===== Texte fourni =====

Ce sont les découvertes d’une vie, le sacre de quinze ans de fouilles. Avec gourmandise, le Pr Necmi Karul dévoile l’homme de pierre assis, empoignant son sexe à deux mains, un vautour à ses pieds.

Cette statue de pierre de plus de 2,30 m de haut, assise sur un banc orné d’un léopard, a été découverte fin septembre dans le sud-est de la Turquie, au cœur d’un complexe d’une vingtaine de sites qui abritait des milliers d’humains à l’âge de pierre, il y douze mille ans.

A force de remuer le sable jaune et de retourner les pierres de calcaire de Karahantepe, le professeur Karul, directeur du département de préhistoire à l’université d’Istanbul, est tombé sur cette statue renversée et brisée en trois morceaux, dont il a retrouvé les attributs virils au milieu des éboulis.

=====

:: Consignes ::
• 1. Selon le texte sur la statue de Karahantepe, en combien de morceaux la statue était-elle brisée lorsqu'elle a été retrouvée ?
• 2. Prolongez le texte sur la statue de Karahantepe en reprenant après sa dernière phrase.
Les données n'interviennent nullement dans ce travail.

===== Données =====

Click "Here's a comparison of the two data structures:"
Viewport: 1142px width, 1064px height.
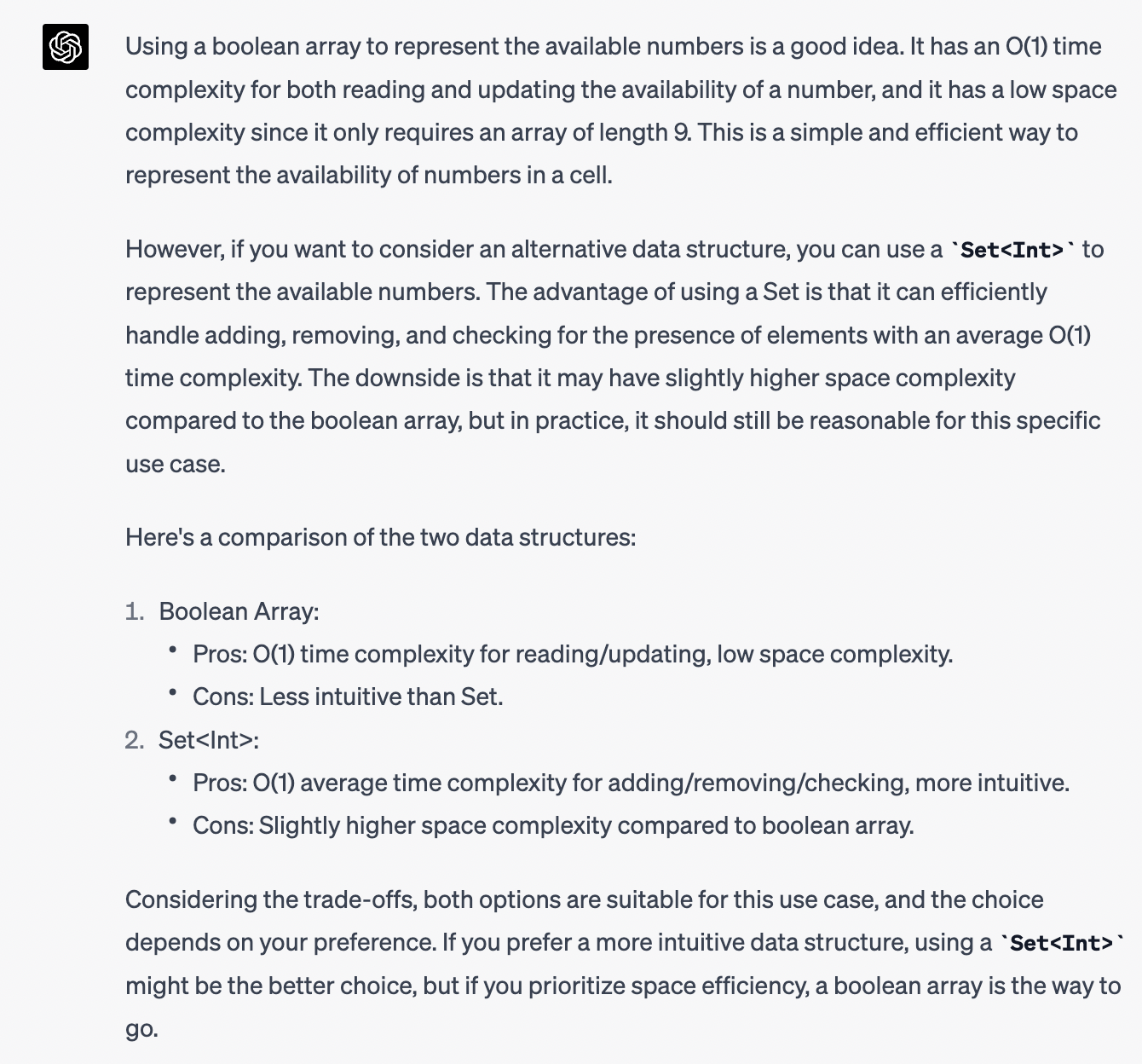click(380, 537)
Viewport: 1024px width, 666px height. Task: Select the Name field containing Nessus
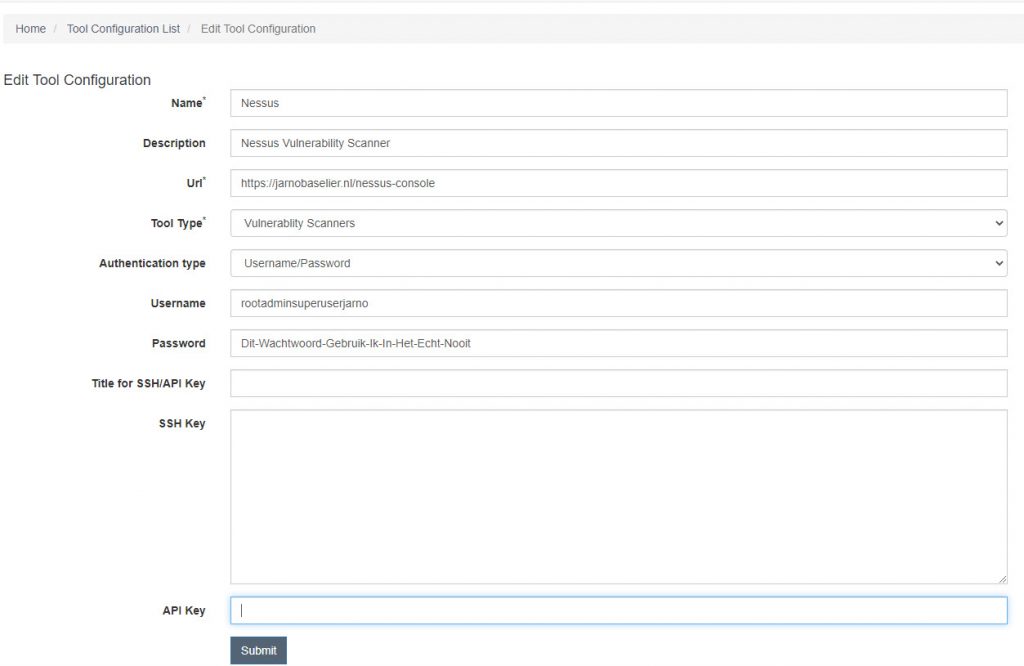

=====

:: Corrigé ::
• 1. En trois morceaux.

• 2.
Karahantepe, fouillé depuis 2019, appartient au réseau de sites néolithiques identifiés autour de la colline de Göbekli Tepe, considérée comme la « capitale » de cet ensemble, sorte de Mecque visible depuis tous les autres peuplements étudiés par le projet Tas Tepe (les Collines de pierre).

Pour le Pr Karul qui coordonne les travaux de Tas Tepe, ces peuplements témoignent d’un « nouvel ordre social né après l’âge de glace ».

L’homme gisait dans une des premières constructions rectangulaires dont il était vraisemblablement un pilier soutenant le toit en bois.  

« On en avait déjà trouvé de pareils mais c’est la première fois qu’on retrouve son phallus », indique l’archéologue qui espère encore débusquer son nez.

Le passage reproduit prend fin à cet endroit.